La dépendance affective est marquée par une forme de soumission à l’autre et l’impression que sans l’autre, et notamment sans l’approbation de l’autre, on n’est plus rien. À l’inverse, la relation d’attachement constructif offre une base de sécurité à partir de laquelle on peut se construire librement, sans chercher nécessairement à plaire ou à correspondre aux exigences d’autrui. La relation de confiance permet de faire émerger le meilleur de chacun, tandis que la dépendance affective entraîne un niveau élevé d’angoisse qui ne permet pas un fonctionnement optimal de la personne. Ses compétences et ses ressources s’en trouvent amoindries, augmentant encore davantage son sentiment de dépendance à l’autre.

Il est prioritaire, lorsqu’un problème technique survient lors d’un voyage en avion, que le parent installe son propre masque à oxygène pour ensuite équiper son enfant. De même, vous évoquez l’importance de la prise de conscience de ses besoins spécifiques au sein de la relation. Vous évoquez la bienveillance envers soi comme une clé importante.

En effet, la recommandation qui est donnée lorsque l’on monte dans un avion est qu’en cas d’urgence il convient d’abord de mettre son propre masque pour pouvoir être ensuite disponible pour aider les autres. La bienveillance envers soi représente cette capacité à prendre soin de soi qui ne rend pas plus égoïste, mais permet au contraire de se rendre plus disponible aux autres. À l’inverse, si l’on oublie de se ressourcer suffisamment, on risque l’épuisement qui nous empêchera d’être ensuite disponible physiquement et mentalement pour autrui. Pire, cet épuisement peut aussi nous rendre moins empathique et plus violent. Ainsi les travaux menés depuis plusieurs années par Moïra Mikolajczak et Isabelle Roskam de l’Université Catholique de Louvain en Belgique ont montré que le burnout parental multipliait par dix les risques de négligence et de maltraitance envers l’enfant.

Quand on est parent, on recherche “un équilibre entre ses propres besoins et la réponse aux besoins de son enfant”, écrivez-vous. (p.123)

Ce n’est pas simple car dans une journée il n’y a que 24h, et lorsque l’enfant est en bas âge, ou que l’on a plusieurs enfants en bas âge, il ne reste que peu de temps pour se ressourcer en tant que parent. C’est pourquoi il est nécessaire d’oser demander du soutien, de la part de ses proches et des professionnels. De nombreux parents considèrent aujourd’hui qu’ils doivent assumer seuls ce rôle, alors que les sociétés traditionnelles ont toujours su qu’il faut tout un village pour élever un enfant. Les associations et les professionnels formés sont là pour nous aider à constituer ce village autour de la famille afin de permettre aux parents de respirer par moment et être ainsi plus disponible pour l’enfant par la suite.

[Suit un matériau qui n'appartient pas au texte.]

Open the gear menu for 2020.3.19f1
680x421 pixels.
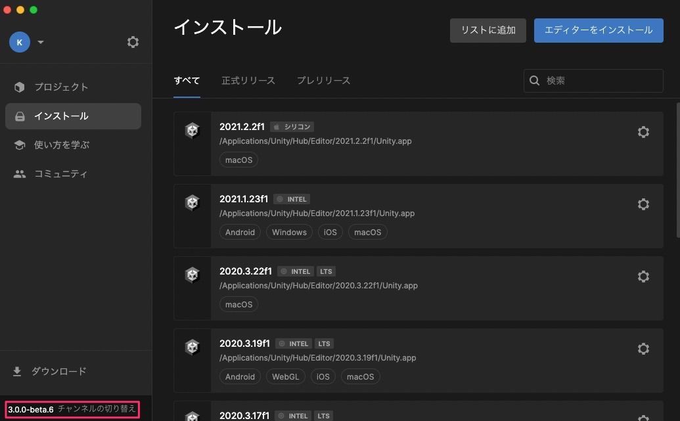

L’humain est conçu pour l’altruisme, en définitive ? Apporter de l’aide à autrui apporte semble-t-il encore plus de bénéfices que de recevoir de l’aide.

On pourrait dire en quelque sorte que l’humain est « câblé » pour l’altruisme en effet, car apporter de l’aide participe à l’activation de réseaux de neurones impliqués dans ce que l’on appelle le système de récompense. Apporter de l’aide génère ainsi du plaisir. Au niveau psychologique, cela augmente le sentiment d’être utile aux autres, ce qui augmente le sens de la vie et contribue ainsi au bien-être durable. De plus, être en mesure d’offrir un soutien augmente notre sentiment de compétence, de maîtrise de la situation, ce qui augmente la confiance en ses capacités à faire face. Cela peut donc avoir un effet apaisant et nous encourage à être coopératif et solidaire.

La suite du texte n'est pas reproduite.